-------- Document section

Simon Winchester's A Crack In The Edge Of The World is the most fascinating and simultaneously frustrating book I've ever read. Chock full of scientific info and trivia concerning the San Francisco earthquake of 1906, the book is also written in the most annoying self-agrandizing fashion imaginable and rambles on and over itself as if the prose were never touched by an editor. The convoluted story-telling is interspersed with personal factoids and a lack of concern for structure -- minor items in the text should be in footnotes, other plot-points in footnotes ought to be part of the narrative. (Example: after pages of foreshadowing the California Gold Rush, we read about the famous Sutter's Mill discovery of 1848. A footnote then mentions that gold was actually discovered six years earlier!)

For those that can bear this, the book is mostly concerned with the tectonic machinations of the North American Plate rather than the Quake itself. As the book struggles to connect the science with the sociological, the author's foreign antipathies become clear: he imagines the Quake's psychological effects as inducing the rise of fundementalism, amongst other evils. And near the end, as he travels through Alaska and the Yukon, the sight of a Wal-Mart make the author "fret about the state of the world". It's yet another unnecessary detour to Winchester's personal foibles that interrupts the otherwise fascinating science of a natural and human disaster.

Posted by netrc at 04:10 PM

January 14, 2006


A Rumor Has It is a failure of a movie. The premise is that the classic The Graduate is actually based on our heroine's (Jennifer Anniston's) family. Hijinks and lack of hilarity ensue as she goes back home for her sister's wedding and confronts this myth, personified via her grandmother (Shirly MacLaine) and possible father (Kevin Costner).

In fact, the myth is not true - well, it is true that their tryst was the basis for The Graduate, but not in that way, not with those motivations, not with that ending. Note the structural flaw: the big revelation is that our heroine's life is not based (to any meaningful degree) on The Graduate. This is less than dramatic news. In addition to the bland characters and wasted energies, director Rob Reiner feels the need to inject labored politics into the proceedings. You see, Anniston never felt like she was a part of her family's white-bread Pasadena conservative existence (insert standard caricatures of Orange County, CA). Instead, she's much more inclined to be swept off her feet by the charismatic liberal billionaire Costner. And just to make sure you get it, let's see Costner speechify about the "scientist" Che Geuvera and lovingly pass over photos of Castro on his bookshelf, as if to say who wouldn't want to be seduced by this romantic ideologue?! All of which might be forgiven if the film were funny. Except for far too few scenes of a tipsy Maclaine, it's not.

----------------

▶ _Task instructions_
**a.** Check each statement against the reviews and answer yes or no, quoting the words of the reviews that decide it. (i) The book is mostly about the 1906 earthquake itself. (ii) Rob Reiner directed the movie. (iii) The reviewer finds the movie funny throughout.
**b.** Set down, word for word, the stretch of the reviews that begins with the words containing "A Rumor Has" and ends with "father (Kevin Costner).".

-------- Collected data

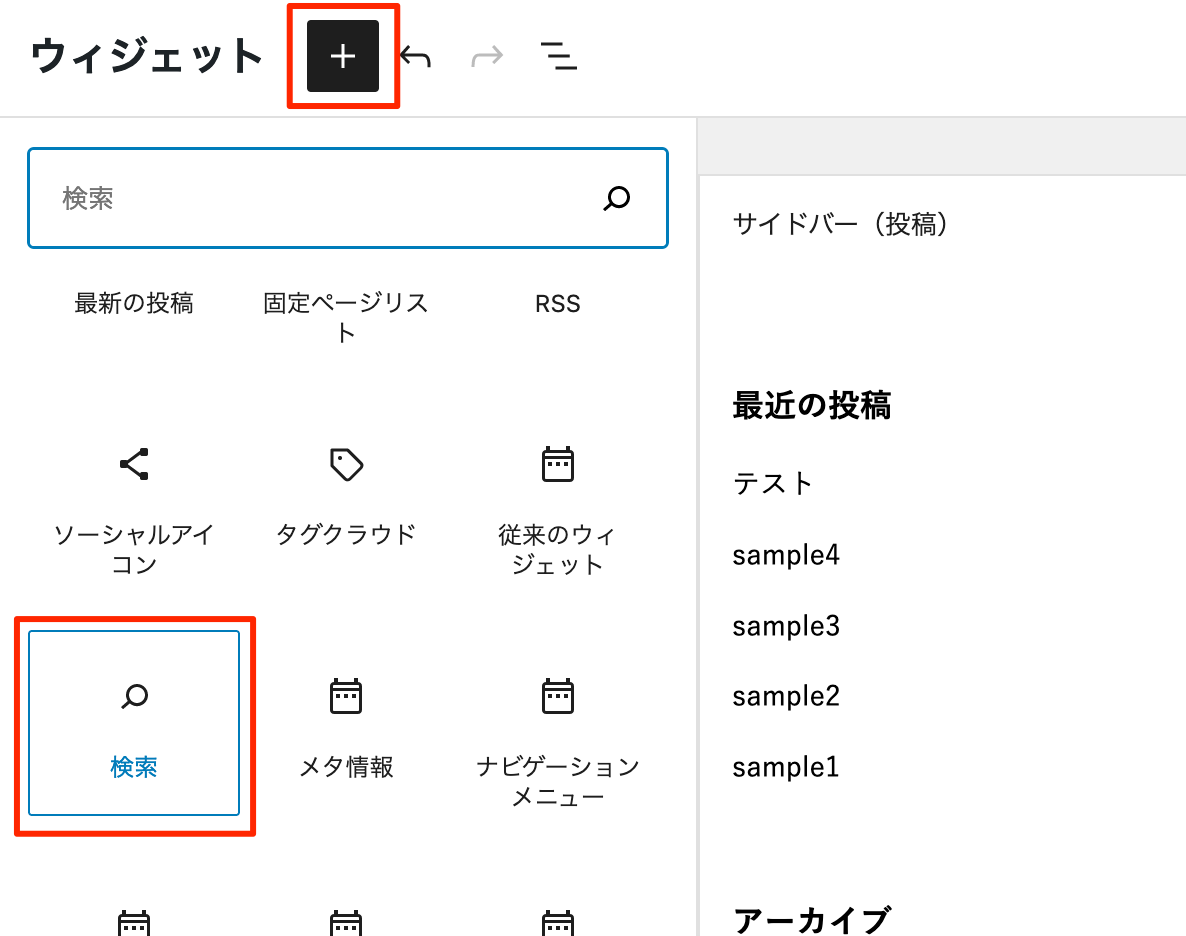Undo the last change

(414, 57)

----------------

▶ _Task-by-task results_
**a.**
(i) No: "the book is mostly concerned with the tectonic machinations of the North American Plate rather than the Quake itself"
(ii) Yes: "director Rob Reiner feels the need to inject labored politics into the proceedings"
(iii) No: "Except for far too few scenes of a tipsy Maclaine, it's not."

**b.**
A Rumor Has It is a failure of a movie. The premise is that the classic The Graduate is actually based on our heroine's (Jennifer Anniston's) family. Hijinks and lack of hilarity ensue as she goes back home for her sister's wedding and confronts this myth, personified via her grandmother (Shirly MacLaine) and possible father (Kevin Costner).